→ PROBLEM STATEMENT: Please repeat the stretch of items from the line containing "Task: Click the Check_manager" through the line containing "click(x=586, y=485)", swapping "Instruction" for "Command" and leaving everything else unchanged.

** begin SUPPLIED INFORMATION **

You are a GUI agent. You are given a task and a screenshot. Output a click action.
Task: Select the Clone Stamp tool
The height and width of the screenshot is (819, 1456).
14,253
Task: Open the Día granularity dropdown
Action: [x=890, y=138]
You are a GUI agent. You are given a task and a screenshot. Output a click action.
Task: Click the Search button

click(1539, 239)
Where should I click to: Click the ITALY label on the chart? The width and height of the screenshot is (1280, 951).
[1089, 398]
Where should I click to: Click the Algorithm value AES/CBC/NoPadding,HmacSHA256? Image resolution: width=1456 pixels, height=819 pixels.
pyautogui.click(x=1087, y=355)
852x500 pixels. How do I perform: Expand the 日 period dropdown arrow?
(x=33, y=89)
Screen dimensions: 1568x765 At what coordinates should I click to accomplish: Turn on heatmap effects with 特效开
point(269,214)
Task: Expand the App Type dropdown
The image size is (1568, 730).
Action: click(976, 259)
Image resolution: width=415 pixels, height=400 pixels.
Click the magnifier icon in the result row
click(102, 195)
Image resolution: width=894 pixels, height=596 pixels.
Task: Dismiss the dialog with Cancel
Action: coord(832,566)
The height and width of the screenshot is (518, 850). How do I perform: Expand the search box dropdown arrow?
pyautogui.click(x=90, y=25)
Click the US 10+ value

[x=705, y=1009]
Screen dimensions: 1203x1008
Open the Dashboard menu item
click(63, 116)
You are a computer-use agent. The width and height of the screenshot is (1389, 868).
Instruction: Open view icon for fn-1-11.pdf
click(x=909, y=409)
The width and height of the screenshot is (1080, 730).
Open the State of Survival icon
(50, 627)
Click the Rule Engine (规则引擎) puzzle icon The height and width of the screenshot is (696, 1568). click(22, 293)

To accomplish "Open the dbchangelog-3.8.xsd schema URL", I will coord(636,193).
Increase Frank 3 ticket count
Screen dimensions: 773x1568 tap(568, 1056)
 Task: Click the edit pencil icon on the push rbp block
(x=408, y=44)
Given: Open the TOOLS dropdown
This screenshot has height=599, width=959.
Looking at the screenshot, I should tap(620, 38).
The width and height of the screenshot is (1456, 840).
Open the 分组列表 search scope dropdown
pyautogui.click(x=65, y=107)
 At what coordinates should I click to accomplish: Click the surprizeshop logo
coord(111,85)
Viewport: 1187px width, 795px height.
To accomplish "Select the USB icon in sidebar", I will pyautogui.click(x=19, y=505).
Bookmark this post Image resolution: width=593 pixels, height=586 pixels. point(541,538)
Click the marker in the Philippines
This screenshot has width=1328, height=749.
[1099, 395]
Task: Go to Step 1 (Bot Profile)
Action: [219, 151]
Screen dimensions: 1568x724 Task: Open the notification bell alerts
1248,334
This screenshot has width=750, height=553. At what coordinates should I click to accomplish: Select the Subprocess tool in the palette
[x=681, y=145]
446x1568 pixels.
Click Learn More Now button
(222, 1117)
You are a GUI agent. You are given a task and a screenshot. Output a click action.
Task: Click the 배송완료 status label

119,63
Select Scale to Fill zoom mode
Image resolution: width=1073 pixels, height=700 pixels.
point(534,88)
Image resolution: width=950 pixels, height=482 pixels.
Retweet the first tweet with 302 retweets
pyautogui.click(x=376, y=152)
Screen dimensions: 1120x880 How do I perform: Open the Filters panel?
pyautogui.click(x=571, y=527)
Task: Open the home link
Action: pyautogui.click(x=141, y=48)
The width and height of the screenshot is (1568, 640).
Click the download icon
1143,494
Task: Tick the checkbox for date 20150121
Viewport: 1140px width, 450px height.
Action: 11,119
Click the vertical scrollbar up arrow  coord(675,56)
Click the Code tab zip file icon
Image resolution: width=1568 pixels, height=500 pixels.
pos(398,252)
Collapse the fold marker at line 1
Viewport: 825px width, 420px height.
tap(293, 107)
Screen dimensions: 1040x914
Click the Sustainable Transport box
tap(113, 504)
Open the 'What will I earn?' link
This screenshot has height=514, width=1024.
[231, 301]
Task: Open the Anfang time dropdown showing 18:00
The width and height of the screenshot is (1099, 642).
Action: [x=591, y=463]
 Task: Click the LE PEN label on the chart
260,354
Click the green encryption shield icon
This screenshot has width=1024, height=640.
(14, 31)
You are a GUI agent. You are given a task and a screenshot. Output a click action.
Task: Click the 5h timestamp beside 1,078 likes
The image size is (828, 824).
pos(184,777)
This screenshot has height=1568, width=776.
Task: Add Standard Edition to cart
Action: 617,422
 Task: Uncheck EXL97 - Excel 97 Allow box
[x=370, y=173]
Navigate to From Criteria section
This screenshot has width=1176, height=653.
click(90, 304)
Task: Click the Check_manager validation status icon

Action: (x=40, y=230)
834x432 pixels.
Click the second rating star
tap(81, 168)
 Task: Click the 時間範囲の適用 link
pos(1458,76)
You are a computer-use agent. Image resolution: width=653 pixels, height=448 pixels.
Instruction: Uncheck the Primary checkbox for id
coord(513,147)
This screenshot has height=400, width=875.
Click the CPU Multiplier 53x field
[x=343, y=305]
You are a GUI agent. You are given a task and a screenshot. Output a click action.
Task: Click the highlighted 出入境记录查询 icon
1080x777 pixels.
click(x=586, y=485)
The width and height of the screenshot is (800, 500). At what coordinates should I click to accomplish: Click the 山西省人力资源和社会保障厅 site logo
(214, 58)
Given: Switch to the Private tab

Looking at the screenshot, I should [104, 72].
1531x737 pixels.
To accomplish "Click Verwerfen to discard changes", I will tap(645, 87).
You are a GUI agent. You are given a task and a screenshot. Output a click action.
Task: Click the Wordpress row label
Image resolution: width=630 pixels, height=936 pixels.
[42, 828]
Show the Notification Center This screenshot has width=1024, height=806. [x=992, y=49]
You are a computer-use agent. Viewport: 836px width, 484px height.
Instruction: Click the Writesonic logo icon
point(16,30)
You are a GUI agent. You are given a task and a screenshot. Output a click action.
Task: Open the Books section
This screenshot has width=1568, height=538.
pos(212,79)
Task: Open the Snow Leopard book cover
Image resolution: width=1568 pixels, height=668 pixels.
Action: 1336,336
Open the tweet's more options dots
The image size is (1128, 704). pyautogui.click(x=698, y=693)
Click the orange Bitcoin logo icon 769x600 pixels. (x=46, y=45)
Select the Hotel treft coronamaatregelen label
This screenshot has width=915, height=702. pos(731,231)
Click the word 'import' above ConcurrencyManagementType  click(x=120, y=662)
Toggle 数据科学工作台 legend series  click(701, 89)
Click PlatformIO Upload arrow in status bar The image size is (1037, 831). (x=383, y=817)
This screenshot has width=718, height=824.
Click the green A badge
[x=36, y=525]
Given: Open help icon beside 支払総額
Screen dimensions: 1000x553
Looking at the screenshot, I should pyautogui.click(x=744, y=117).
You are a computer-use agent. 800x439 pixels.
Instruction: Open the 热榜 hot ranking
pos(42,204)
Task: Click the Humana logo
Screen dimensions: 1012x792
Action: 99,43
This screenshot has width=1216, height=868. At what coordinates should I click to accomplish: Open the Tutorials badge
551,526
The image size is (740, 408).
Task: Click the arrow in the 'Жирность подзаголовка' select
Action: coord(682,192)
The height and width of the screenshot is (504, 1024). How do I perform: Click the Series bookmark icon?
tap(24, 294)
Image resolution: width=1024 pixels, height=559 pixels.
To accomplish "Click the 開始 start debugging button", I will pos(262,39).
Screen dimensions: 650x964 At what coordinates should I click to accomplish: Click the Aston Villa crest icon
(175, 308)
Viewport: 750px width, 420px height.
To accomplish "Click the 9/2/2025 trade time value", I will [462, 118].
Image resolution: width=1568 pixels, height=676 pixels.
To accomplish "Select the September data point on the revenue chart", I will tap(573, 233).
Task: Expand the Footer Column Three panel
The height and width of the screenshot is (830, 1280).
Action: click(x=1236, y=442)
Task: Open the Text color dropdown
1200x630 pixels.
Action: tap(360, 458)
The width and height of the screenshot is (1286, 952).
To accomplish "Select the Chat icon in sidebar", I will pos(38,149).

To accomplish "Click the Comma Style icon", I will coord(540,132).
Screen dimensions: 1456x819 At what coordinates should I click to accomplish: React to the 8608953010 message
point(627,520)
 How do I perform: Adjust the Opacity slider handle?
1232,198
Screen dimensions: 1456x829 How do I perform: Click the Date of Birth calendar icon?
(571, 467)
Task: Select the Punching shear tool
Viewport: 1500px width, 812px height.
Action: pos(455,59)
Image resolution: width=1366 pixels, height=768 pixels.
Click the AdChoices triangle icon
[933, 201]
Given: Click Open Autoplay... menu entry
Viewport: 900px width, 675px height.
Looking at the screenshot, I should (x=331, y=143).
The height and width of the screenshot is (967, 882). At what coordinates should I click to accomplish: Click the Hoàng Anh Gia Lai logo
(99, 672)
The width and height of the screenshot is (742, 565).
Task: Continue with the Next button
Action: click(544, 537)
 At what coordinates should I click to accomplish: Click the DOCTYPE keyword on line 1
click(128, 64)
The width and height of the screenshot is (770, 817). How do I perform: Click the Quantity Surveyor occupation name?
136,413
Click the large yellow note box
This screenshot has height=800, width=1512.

** end SUPPLIED INFORMATION **

→ OUTPUT BELOW:
Task: Click the Check_manager validation status icon

Action: (x=40, y=230)
834x432 pixels.
Click the second rating star
tap(81, 168)
 Task: Click the 時間範囲の適用 link
pos(1458,76)
You are a computer-use agent. Image resolution: width=653 pixels, height=448 pixels.
Command: Uncheck the Primary checkbox for id
coord(513,147)
This screenshot has height=400, width=875.
Click the CPU Multiplier 53x field
[x=343, y=305]
You are a GUI agent. You are given a task and a screenshot. Output a click action.
Task: Click the highlighted 出入境记录查询 icon
1080x777 pixels.
click(x=586, y=485)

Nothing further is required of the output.